Restate exactly the lines from the top of the listing below to the line containing "Task: Go to the POLICIALES section"; the remaining lines are not wanted.

Content starts

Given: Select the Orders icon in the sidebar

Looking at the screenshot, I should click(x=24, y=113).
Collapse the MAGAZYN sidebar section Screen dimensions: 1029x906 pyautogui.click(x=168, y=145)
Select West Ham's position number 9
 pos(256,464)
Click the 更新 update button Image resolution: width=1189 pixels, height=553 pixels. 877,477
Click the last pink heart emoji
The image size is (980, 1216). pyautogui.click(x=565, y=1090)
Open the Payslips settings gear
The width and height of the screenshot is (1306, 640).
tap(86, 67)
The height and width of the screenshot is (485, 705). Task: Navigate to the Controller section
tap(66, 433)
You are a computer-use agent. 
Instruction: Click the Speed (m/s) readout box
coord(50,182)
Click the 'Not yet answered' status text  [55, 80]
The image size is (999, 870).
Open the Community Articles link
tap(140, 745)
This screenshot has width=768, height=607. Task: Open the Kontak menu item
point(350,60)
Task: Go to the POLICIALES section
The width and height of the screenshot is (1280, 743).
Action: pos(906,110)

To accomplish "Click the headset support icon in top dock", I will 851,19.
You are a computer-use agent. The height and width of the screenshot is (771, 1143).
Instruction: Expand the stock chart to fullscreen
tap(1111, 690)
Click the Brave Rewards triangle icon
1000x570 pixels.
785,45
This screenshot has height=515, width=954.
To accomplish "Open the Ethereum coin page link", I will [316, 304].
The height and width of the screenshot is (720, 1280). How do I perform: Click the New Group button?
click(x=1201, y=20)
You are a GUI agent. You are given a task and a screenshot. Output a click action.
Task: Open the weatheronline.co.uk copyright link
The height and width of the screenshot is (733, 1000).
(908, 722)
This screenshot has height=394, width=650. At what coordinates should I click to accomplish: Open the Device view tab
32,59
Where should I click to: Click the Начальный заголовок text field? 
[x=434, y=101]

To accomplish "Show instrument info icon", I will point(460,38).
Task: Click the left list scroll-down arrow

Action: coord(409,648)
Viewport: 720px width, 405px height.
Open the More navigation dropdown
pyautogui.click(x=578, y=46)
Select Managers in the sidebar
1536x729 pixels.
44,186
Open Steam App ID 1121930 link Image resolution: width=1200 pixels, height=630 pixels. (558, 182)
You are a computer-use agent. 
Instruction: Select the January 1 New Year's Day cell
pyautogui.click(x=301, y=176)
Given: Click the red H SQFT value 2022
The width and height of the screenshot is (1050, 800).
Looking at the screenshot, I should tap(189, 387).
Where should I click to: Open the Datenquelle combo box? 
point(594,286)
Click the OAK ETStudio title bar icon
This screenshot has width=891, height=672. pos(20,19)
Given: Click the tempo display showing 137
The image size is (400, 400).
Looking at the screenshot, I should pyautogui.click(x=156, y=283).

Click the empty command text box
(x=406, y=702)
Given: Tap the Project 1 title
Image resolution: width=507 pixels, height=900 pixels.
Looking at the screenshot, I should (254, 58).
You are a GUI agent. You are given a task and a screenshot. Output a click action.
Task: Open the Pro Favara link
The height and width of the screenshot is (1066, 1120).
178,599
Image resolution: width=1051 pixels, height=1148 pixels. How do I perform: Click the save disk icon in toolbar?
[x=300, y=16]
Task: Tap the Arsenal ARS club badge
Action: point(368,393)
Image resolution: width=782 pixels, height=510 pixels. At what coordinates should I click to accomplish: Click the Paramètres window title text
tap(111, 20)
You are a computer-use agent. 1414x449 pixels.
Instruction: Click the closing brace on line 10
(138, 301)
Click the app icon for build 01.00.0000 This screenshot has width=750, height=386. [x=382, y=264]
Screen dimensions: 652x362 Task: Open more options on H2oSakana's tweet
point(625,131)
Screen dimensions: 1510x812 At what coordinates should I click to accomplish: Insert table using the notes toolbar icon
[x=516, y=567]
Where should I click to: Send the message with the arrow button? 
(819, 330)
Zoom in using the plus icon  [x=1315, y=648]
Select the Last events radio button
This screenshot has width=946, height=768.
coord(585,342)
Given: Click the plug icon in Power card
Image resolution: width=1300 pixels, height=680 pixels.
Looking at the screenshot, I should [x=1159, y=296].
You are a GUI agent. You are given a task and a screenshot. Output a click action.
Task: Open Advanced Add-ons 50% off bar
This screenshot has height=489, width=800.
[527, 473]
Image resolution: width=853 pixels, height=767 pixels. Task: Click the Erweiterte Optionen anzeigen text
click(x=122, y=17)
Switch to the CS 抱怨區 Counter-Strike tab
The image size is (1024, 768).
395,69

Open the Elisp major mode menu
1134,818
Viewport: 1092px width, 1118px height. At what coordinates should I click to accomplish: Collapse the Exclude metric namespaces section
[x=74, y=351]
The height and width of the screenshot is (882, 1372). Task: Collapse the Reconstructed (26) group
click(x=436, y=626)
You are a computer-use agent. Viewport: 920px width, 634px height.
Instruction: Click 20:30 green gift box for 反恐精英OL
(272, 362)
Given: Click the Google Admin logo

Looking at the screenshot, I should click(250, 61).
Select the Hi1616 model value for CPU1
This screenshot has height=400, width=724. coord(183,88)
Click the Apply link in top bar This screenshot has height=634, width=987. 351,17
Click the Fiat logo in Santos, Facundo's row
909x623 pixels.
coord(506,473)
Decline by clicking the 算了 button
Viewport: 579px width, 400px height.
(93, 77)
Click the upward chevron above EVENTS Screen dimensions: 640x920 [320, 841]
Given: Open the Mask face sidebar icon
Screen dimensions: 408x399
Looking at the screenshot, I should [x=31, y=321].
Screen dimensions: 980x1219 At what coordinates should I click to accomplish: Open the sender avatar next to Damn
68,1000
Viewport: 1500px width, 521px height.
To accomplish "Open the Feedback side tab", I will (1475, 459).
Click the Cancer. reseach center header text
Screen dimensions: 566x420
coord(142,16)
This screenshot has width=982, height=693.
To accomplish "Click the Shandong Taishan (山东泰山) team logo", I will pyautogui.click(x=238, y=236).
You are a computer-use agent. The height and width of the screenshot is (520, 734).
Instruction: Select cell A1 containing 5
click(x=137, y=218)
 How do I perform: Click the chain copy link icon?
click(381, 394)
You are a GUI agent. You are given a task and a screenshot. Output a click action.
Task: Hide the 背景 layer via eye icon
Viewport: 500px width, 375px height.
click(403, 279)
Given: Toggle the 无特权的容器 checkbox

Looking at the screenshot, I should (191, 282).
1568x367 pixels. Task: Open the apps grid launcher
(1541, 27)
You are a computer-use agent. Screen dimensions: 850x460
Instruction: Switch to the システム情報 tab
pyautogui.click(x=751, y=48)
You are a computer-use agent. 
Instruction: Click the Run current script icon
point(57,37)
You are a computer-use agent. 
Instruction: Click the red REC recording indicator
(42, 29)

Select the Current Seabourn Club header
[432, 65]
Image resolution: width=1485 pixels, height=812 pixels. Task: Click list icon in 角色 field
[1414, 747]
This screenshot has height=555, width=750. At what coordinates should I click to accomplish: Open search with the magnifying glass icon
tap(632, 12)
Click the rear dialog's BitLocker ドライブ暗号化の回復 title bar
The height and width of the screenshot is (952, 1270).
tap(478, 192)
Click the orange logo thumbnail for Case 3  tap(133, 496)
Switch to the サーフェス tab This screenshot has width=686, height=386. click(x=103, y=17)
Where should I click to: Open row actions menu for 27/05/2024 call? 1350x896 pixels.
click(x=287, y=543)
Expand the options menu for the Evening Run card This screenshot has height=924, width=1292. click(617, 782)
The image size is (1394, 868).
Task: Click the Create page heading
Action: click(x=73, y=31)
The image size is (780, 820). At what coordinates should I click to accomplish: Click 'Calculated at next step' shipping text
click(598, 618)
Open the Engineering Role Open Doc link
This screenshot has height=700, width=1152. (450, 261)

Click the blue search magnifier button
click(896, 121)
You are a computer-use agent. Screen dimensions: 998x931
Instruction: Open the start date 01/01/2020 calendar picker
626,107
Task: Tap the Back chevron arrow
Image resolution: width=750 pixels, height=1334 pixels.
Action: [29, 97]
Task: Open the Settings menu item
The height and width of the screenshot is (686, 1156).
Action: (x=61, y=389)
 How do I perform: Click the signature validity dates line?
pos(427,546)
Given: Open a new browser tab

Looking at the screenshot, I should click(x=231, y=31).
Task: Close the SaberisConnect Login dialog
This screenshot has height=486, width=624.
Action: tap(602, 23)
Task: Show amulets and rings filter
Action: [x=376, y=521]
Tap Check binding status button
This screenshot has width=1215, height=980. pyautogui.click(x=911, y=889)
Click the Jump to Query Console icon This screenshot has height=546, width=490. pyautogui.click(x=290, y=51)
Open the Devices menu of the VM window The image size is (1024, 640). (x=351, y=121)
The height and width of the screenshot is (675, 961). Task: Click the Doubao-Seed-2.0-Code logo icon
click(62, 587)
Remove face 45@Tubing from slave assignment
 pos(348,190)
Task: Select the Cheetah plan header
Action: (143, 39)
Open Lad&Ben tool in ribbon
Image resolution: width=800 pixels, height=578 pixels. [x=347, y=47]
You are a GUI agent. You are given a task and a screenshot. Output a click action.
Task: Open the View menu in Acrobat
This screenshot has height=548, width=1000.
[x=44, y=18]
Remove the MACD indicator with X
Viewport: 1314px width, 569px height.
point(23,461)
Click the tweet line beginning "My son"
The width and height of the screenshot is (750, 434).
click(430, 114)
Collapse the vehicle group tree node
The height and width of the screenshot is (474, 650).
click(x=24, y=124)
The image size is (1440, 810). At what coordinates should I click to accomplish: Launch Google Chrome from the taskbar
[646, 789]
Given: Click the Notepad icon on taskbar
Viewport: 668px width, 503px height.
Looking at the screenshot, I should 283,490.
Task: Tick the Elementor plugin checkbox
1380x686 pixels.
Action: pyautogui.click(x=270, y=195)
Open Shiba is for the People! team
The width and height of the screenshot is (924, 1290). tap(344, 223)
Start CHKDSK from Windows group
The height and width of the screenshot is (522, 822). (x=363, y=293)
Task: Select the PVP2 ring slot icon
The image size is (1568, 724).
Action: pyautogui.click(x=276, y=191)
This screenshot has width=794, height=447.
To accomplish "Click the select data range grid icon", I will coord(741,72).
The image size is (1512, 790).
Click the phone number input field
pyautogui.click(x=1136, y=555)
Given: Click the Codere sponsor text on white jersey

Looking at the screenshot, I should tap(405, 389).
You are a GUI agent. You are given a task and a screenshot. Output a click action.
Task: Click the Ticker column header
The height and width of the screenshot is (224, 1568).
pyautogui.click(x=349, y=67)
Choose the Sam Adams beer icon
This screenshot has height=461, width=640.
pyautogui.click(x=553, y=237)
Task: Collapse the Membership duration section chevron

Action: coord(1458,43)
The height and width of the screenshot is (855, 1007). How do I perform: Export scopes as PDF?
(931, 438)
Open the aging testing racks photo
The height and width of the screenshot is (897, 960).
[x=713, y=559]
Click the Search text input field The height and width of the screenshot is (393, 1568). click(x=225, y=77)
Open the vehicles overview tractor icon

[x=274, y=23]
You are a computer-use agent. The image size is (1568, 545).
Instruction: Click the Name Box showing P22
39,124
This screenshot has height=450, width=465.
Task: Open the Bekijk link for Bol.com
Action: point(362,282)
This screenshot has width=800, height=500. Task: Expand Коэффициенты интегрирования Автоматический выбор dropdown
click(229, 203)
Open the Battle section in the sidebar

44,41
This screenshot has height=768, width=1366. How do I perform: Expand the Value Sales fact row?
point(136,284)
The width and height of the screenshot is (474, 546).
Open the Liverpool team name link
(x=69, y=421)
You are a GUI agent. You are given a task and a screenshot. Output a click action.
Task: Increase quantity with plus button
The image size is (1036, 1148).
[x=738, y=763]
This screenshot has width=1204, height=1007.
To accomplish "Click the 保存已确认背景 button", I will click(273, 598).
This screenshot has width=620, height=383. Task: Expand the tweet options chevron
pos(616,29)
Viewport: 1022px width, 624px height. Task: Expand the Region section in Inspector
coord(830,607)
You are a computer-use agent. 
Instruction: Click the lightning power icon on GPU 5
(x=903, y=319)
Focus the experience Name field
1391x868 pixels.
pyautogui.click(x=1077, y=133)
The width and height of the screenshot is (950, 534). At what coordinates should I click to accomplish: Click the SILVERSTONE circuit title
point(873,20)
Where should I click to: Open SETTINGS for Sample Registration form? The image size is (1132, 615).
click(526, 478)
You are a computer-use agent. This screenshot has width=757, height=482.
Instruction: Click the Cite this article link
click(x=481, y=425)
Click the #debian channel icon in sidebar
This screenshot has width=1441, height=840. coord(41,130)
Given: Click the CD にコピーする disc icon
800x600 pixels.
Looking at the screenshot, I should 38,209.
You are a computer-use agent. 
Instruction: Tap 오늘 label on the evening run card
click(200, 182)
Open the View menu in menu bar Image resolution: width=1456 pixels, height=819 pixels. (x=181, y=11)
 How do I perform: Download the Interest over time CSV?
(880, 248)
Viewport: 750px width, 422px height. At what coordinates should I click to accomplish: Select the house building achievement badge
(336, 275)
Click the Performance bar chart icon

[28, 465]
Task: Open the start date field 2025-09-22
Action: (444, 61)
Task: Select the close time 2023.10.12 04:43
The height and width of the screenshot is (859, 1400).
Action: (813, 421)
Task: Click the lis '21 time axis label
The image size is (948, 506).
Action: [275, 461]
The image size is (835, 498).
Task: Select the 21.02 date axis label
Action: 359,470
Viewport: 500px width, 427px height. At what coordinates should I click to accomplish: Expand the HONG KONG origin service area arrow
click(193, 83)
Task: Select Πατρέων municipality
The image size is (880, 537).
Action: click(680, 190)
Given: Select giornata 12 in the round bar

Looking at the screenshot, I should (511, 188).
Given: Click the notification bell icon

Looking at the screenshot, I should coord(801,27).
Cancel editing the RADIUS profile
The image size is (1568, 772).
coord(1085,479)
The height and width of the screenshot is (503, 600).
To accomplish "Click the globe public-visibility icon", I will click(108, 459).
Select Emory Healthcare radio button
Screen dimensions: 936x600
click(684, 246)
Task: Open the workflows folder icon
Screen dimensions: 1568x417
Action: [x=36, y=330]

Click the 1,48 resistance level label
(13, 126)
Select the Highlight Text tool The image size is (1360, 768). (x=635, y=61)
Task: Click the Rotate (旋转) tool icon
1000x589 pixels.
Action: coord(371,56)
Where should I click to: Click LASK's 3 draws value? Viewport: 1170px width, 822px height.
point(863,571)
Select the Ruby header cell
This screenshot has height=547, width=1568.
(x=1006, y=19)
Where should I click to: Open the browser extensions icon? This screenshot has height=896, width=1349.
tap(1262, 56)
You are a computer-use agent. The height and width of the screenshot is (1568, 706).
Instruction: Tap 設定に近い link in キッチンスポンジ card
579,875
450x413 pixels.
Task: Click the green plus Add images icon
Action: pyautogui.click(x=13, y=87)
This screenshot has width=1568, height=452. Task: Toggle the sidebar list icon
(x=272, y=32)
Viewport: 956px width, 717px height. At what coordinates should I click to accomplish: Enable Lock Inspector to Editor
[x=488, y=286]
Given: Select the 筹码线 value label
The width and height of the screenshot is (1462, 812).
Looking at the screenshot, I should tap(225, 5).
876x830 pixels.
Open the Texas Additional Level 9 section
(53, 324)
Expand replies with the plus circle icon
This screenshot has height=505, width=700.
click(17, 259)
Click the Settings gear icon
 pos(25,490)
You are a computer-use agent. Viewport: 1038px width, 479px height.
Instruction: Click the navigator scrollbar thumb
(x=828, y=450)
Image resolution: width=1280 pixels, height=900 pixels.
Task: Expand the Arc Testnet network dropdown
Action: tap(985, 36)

Content ends

### [Response]
Given: Select the Orders icon in the sidebar

Looking at the screenshot, I should click(x=24, y=113).
Collapse the MAGAZYN sidebar section Screen dimensions: 1029x906 pyautogui.click(x=168, y=145)
Select West Ham's position number 9
 pos(256,464)
Click the 更新 update button Image resolution: width=1189 pixels, height=553 pixels. 877,477
Click the last pink heart emoji
The image size is (980, 1216). pyautogui.click(x=565, y=1090)
Open the Payslips settings gear
The width and height of the screenshot is (1306, 640).
tap(86, 67)
The height and width of the screenshot is (485, 705). Task: Navigate to the Controller section
tap(66, 433)
You are a computer-use agent. 
Instruction: Click the Speed (m/s) readout box
coord(50,182)
Click the 'Not yet answered' status text  [55, 80]
The image size is (999, 870).
Open the Community Articles link
tap(140, 745)
This screenshot has width=768, height=607. Task: Open the Kontak menu item
point(350,60)
Task: Go to the POLICIALES section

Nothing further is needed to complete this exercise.